Grotta delle Sardine: Così chiamata per la copiosa presenza di sarde lì pescate un tempo con una particolare rete detta il "cianciorro" ("giangiuorro" o "giangiuorr'" in dialetto).
Grotta Azzurra: la più grande tra tutte e la più conosciuta. Lunga circa 70 metri, i suoi fondali raggiungono una profondità massima di 12 metri. La sua altezza varia per via della levigazione della roccia stessa. La parte interna ad Est  è leggermente in penombra e la luce che penetra all’interno della grotta le fa assumere un colore azzurro particolare. 
Grotta del Leone
: posta a Sud Est si volge verso la spiaggia. La sua cavità è irregolare dal fondale molto basso (circa 5 metri). Prende il nome da una roccia posta in fondo alla grotta che sembra somigliare ad un leone disteso con la testa sollevata. 
Grotta del Monaco: si presenta di modeste dimensioni e prende il nome dal fatto che sulle rocce è possibile intravedere la figura di un monaco in preghiera e diventa molto suggestiva quando i raggi del sole la illuminano da ponente.
Grotta del Frontrone: rivolta al largo, alla punta occidentale  detta Frontone, su una banchina di grossi massi c’è un’ampia entrata della Grotta che si affaccia a mare guardando Punta Scalea.
E' costituita a sinistra da un antro di ridotte dimensioni con pareti levigate dal flusso e riflusso delle acque; a destra si trovano colonne calcaree.

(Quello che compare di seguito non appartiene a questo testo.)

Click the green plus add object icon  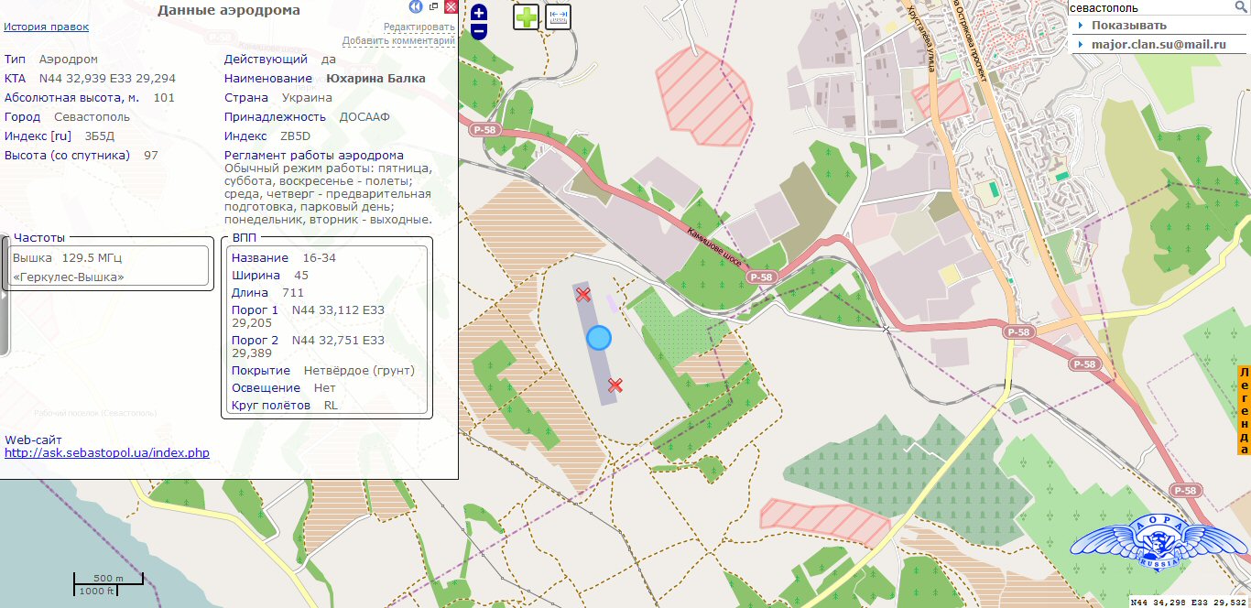pyautogui.click(x=526, y=16)
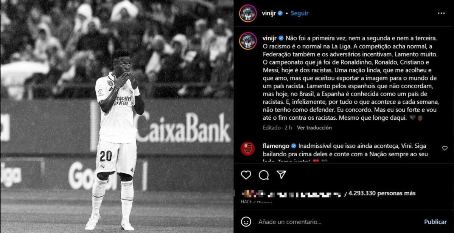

Aattraverso un’apertura piuttosto ristretta (bisogna essere forniti di una lampada ben luminosa) si entra in un primo ambiente a cupola irregolare le cui pareti sono lisce, levigate e ricche di formazioni stalagmitiche e continua ora restringendosi ora allargandosi in grandi caverne in cui le stalattiti e le stalagmiti hanno creato arabeschi veramente eccezionali.
Grotta delle Cascate: si presenta come una grande frattura inclinata nella parete rocciosa, lunga 60 metri. Ci si può addentrare con kayak o a nuoto per circa una ventina di metri. Le acque sono limpidissime e lasciano vedere sul fondo le rocce levigate e arrotondate ricoperte da un leggero strato di muschio. Si prosegue poi a piedi e nel fondo della grotta si possono ammirare le rocce levigate dall’acqua.  E' ricca di piccole e bianche stalattiti. 
Grotta Gargiulo: a 18 mt di profondità è certamente la meta subacquea più nota ed importante dell’intero tratto della costa calabrese, consigliata soltanto a subacquei molto esperti. Vi si trovano rocce di colore chiaro e segni di un antico fiume sotterraneo, imponenti stalattiti alte anche 8 mt di almeno 10.000 anni e lunghe oltre 4 metri, due campane d’aria con specchi d’acqua cristallini ed un ambiente da togliere il fiato. E nel tragitto si incontra la fauna tipica delle grotte ed esemplari di Cicala grande di mare (Scyllarides Latus) specie rara protetta.
Ci sono due bolle d’aria che il Gargiulo indica come “laghetti”. La prima si trova a circa 95 metri e la seconda al termine del percorso. Per raggiungere la seconda è necessario entrare in un cunicolo molto stretto da percorrere lentamente. Un labirinto non facile da visitare con l’insidia della fanghiglia sollevata che offusca la visibilità. 

Aieta

Il nome del comune, "Ajeta", deriva dal greco "aetos" (aquila), una volta presente nel territorio dell'antico centro abitato situato sul monte Calimaro (dal greco "kalos" = bello ed "emeron" = giorno). Il territorio di Ajeta fu abitato fin dalla preistoria, come provano alcuni ritrovamenti del paleolitico e del neolitico.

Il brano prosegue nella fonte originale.